[SET PROBLEM]
Please put every line of the material below into a JSON list of strings, with one string per line and any blank lines left out.

[Dataset records]
+++

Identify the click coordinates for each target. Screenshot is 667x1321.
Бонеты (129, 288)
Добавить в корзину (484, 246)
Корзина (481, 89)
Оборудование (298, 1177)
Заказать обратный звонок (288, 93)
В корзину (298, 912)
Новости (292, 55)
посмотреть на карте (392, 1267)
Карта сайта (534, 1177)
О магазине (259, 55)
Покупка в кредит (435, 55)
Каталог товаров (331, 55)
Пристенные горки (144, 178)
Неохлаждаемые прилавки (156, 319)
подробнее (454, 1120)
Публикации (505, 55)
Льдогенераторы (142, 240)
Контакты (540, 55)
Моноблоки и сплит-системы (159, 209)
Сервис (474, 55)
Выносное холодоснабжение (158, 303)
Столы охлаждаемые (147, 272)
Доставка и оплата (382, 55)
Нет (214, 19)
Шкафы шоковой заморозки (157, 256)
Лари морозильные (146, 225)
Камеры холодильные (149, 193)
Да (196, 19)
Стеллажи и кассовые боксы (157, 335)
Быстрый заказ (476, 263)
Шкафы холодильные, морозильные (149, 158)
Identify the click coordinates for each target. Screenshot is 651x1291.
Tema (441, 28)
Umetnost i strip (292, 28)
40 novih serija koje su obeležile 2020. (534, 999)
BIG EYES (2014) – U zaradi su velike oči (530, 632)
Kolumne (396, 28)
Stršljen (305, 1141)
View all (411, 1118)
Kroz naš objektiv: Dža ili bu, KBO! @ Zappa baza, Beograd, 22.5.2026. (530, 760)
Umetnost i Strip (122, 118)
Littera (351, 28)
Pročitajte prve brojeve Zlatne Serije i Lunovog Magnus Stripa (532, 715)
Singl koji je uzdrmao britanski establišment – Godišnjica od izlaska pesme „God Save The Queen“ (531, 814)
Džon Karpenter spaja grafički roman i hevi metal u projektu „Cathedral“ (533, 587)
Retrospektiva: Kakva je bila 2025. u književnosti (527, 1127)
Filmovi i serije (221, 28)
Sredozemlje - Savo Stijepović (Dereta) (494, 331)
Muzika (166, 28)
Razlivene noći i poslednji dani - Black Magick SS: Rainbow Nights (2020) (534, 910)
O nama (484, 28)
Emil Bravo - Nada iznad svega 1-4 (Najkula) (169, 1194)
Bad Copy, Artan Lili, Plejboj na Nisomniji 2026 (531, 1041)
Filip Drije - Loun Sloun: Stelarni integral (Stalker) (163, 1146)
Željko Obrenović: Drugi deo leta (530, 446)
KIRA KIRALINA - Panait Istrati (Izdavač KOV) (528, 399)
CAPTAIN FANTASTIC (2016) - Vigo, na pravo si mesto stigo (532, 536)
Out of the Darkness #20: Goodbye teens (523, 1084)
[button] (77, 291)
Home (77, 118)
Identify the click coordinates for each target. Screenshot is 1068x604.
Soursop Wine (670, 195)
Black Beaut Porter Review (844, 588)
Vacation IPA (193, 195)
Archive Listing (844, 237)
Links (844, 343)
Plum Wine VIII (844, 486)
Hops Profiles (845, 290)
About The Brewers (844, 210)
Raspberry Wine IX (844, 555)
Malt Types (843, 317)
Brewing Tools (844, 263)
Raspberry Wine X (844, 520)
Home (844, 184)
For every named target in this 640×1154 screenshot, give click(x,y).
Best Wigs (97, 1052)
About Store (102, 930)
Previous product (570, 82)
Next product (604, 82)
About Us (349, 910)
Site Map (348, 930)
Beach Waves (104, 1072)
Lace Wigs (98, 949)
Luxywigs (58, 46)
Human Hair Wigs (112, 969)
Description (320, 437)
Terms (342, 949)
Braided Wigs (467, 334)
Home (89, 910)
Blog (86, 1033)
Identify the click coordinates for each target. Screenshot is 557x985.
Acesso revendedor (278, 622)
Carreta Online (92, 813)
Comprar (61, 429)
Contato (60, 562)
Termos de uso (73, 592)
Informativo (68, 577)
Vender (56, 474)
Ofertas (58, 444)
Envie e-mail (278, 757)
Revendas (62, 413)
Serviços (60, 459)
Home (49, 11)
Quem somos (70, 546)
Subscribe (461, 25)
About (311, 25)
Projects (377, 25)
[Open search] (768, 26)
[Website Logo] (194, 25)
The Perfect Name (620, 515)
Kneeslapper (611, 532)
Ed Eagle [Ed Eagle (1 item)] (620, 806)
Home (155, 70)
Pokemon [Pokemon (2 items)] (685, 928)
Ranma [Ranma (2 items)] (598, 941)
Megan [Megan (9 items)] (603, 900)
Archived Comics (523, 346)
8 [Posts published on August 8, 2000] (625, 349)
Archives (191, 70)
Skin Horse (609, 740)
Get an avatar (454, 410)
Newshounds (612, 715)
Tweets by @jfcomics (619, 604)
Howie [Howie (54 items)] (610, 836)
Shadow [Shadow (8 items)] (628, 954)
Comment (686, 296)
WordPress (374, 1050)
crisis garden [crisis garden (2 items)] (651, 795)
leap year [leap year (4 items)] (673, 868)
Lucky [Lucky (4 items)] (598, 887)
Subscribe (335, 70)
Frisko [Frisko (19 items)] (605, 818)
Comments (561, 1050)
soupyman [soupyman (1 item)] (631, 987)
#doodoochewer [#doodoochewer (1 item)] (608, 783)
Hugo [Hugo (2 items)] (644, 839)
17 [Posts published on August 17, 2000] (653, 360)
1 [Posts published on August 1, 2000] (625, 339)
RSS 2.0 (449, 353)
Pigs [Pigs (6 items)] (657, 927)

+++

[SOLUTION TO THIS TASK]
[
  "Identify the click coordinates for each target. Screenshot is 667x1321.",
  "Бонеты (129, 288)",
  "Добавить в корзину (484, 246)",
  "Корзина (481, 89)",
  "Оборудование (298, 1177)",
  "Заказать обратный звонок (288, 93)",
  "В корзину (298, 912)",
  "Новости (292, 55)",
  "посмотреть на карте (392, 1267)",
  "Карта сайта (534, 1177)",
  "О магазине (259, 55)",
  "Покупка в кредит (435, 55)",
  "Каталог товаров (331, 55)",
  "Пристенные горки (144, 178)",
  "Неохлаждаемые прилавки (156, 319)",
  "подробнее (454, 1120)",
  "Публикации (505, 55)",
  "Льдогенераторы (142, 240)",
  "Контакты (540, 55)",
  "Моноблоки и сплит-системы (159, 209)",
  "Сервис (474, 55)",
  "Выносное холодоснабжение (158, 303)",
  "Столы охлаждаемые (147, 272)",
  "Доставка и оплата (382, 55)",
  "Нет (214, 19)",
  "Шкафы шоковой заморозки (157, 256)",
  "Лари морозильные (146, 225)",
  "Камеры холодильные (149, 193)",
  "Да (196, 19)",
  "Стеллажи и кассовые боксы (157, 335)",
  "Быстрый заказ (476, 263)",
  "Шкафы холодильные, морозильные (149, 158)",
  "Identify the click coordinates for each target. Screenshot is 651x1291.",
  "Tema (441, 28)",
  "Umetnost i strip (292, 28)",
  "40 novih serija koje su obeležile 2020. (534, 999)",
  "BIG EYES (2014) – U zaradi su velike oči (530, 632)",
  "Kolumne (396, 28)",
  "Stršljen (305, 1141)",
  "View all (411, 1118)",
  "Kroz naš objektiv: Dža ili bu, KBO! @ Zappa baza, Beograd, 22.5.2026. (530, 760)",
  "Umetnost i Strip (122, 118)",
  "Littera (351, 28)",
  "Pročitajte prve brojeve Zlatne Serije i Lunovog Magnus Stripa (532, 715)",
  "Singl koji je uzdrmao britanski establišment – Godišnjica od izlaska pesme „God Save The Queen“ (531, 814)",
  "Džon Karpenter spaja grafički roman i hevi metal u projektu „Cathedral“ (533, 587)",
  "Retrospektiva: Kakva je bila 2025. u književnosti (527, 1127)",
  "Filmovi i serije (221, 28)",
  "Sredozemlje - Savo Stijepović (Dereta) (494, 331)",
  "Muzika (166, 28)",
  "Razlivene noći i poslednji dani - Black Magick SS: Rainbow Nights (2020) (534, 910)",
  "O nama (484, 28)",
  "Emil Bravo - Nada iznad svega 1-4 (Najkula) (169, 1194)",
  "Bad Copy, Artan Lili, Plejboj na Nisomniji 2026 (531, 1041)",
  "Filip Drije - Loun Sloun: Stelarni integral (Stalker) (163, 1146)",
  "Željko Obrenović: Drugi deo leta (530, 446)",
  "KIRA KIRALINA - Panait Istrati (Izdavač KOV) (528, 399)",
  "CAPTAIN FANTASTIC (2016) - Vigo, na pravo si mesto stigo (532, 536)",
  "Out of the Darkness #20: Goodbye teens (523, 1084)",
  "[button] (77, 291)",
  "Home (77, 118)",
  "Identify the click coordinates for each target. Screenshot is 1068x604.",
  "Soursop Wine (670, 195)",
  "Black Beaut Porter Review (844, 588)",
  "Vacation IPA (193, 195)",
  "Archive Listing (844, 237)",
  "Links (844, 343)",
  "Plum Wine VIII (844, 486)",
  "Hops Profiles (845, 290)",
  "About The Brewers (844, 210)",
  "Raspberry Wine IX (844, 555)",
  "Malt Types (843, 317)",
  "Brewing Tools (844, 263)",
  "Raspberry Wine X (844, 520)",
  "Home (844, 184)",
  "For every named target in this 640×1154 screenshot, give click(x,y).",
  "Best Wigs (97, 1052)",
  "About Store (102, 930)",
  "Previous product (570, 82)",
  "Next product (604, 82)",
  "About Us (349, 910)",
  "Site Map (348, 930)",
  "Beach Waves (104, 1072)",
  "Lace Wigs (98, 949)",
  "Luxywigs (58, 46)",
  "Human Hair Wigs (112, 969)",
  "Description (320, 437)",
  "Terms (342, 949)",
  "Braided Wigs (467, 334)",
  "Home (89, 910)",
  "Blog (86, 1033)",
  "Identify the click coordinates for each target. Screenshot is 557x985.",
  "Acesso revendedor (278, 622)",
  "Carreta Online (92, 813)",
  "Comprar (61, 429)",
  "Contato (60, 562)",
  "Termos de uso (73, 592)",
  "Informativo (68, 577)",
  "Vender (56, 474)",
  "Ofertas (58, 444)",
  "Envie e-mail (278, 757)",
  "Revendas (62, 413)",
  "Serviços (60, 459)",
  "Home (49, 11)",
  "Quem somos (70, 546)",
  "Subscribe (461, 25)",
  "About (311, 25)",
  "Projects (377, 25)",
  "[Open search] (768, 26)",
  "[Website Logo] (194, 25)",
  "The Perfect Name (620, 515)",
  "Kneeslapper (611, 532)",
  "Ed Eagle [Ed Eagle (1 item)] (620, 806)",
  "Home (155, 70)",
  "Pokemon [Pokemon (2 items)] (685, 928)",
  "Ranma [Ranma (2 items)] (598, 941)",
  "Megan [Megan (9 items)] (603, 900)",
  "Archived Comics (523, 346)",
  "8 [Posts published on August 8, 2000] (625, 349)",
  "Archives (191, 70)",
  "Skin Horse (609, 740)",
  "Get an avatar (454, 410)",
  "Newshounds (612, 715)",
  "Tweets by @jfcomics (619, 604)",
  "Howie [Howie (54 items)] (610, 836)",
  "Shadow [Shadow (8 items)] (628, 954)",
  "Comment (686, 296)",
  "WordPress (374, 1050)",
  "crisis garden [crisis garden (2 items)] (651, 795)",
  "leap year [leap year (4 items)] (673, 868)",
  "Lucky [Lucky (4 items)] (598, 887)",
  "Subscribe (335, 70)",
  "Frisko [Frisko (19 items)] (605, 818)",
  "Comments (561, 1050)",
  "soupyman [soupyman (1 item)] (631, 987)",
  "#doodoochewer [#doodoochewer (1 item)] (608, 783)",
  "Hugo [Hugo (2 items)] (644, 839)",
  "17 [Posts published on August 17, 2000] (653, 360)",
  "1 [Posts published on August 1, 2000] (625, 339)",
  "RSS 2.0 (449, 353)",
  "Pigs [Pigs (6 items)] (657, 927)"
]